#### Stored data
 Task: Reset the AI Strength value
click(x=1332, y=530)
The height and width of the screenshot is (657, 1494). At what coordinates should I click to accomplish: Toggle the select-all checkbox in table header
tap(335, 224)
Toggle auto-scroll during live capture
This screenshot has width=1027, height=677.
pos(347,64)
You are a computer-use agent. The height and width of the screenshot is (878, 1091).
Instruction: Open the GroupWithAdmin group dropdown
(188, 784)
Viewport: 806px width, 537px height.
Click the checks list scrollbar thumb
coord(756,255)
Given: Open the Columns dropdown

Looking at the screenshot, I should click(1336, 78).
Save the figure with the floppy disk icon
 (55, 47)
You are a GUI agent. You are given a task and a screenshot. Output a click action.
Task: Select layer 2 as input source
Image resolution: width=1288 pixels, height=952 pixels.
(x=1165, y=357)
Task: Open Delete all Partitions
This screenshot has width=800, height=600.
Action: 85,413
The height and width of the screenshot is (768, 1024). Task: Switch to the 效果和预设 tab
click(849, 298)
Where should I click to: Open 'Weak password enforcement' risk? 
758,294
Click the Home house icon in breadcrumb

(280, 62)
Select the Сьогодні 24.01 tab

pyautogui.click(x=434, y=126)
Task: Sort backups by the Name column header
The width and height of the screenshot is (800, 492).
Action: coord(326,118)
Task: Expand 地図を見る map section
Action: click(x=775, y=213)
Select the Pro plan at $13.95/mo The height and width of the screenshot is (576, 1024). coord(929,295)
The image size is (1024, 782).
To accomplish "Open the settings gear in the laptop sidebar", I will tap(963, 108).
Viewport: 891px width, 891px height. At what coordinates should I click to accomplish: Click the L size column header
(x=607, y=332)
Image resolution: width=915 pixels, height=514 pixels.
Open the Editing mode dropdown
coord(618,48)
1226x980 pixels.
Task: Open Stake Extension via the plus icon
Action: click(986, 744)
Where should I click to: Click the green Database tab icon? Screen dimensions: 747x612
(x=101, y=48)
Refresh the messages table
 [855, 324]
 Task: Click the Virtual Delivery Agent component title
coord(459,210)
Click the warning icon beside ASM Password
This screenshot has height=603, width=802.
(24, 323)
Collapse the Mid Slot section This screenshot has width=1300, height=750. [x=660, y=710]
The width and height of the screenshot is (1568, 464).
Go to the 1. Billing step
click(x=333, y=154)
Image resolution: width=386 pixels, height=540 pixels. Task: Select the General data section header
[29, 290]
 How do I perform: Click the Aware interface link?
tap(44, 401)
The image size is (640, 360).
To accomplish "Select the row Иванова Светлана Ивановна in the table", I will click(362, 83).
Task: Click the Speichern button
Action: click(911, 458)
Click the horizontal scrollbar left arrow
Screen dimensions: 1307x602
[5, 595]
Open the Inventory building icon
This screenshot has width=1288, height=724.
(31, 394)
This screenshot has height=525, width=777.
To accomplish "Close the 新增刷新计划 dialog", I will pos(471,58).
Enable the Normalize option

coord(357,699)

#### Task objective
Every line from the one with "The image size is (640, 360)." through the last line of the records above should be returned exactly, please, and no others.

#### Solution to the problem
The image size is (640, 360).
To accomplish "Select the row Иванова Светлана Ивановна in the table", I will click(362, 83).
Task: Click the Speichern button
Action: click(911, 458)
Click the horizontal scrollbar left arrow
Screen dimensions: 1307x602
[5, 595]
Open the Inventory building icon
This screenshot has width=1288, height=724.
(31, 394)
This screenshot has height=525, width=777.
To accomplish "Close the 新增刷新计划 dialog", I will pos(471,58).
Enable the Normalize option

coord(357,699)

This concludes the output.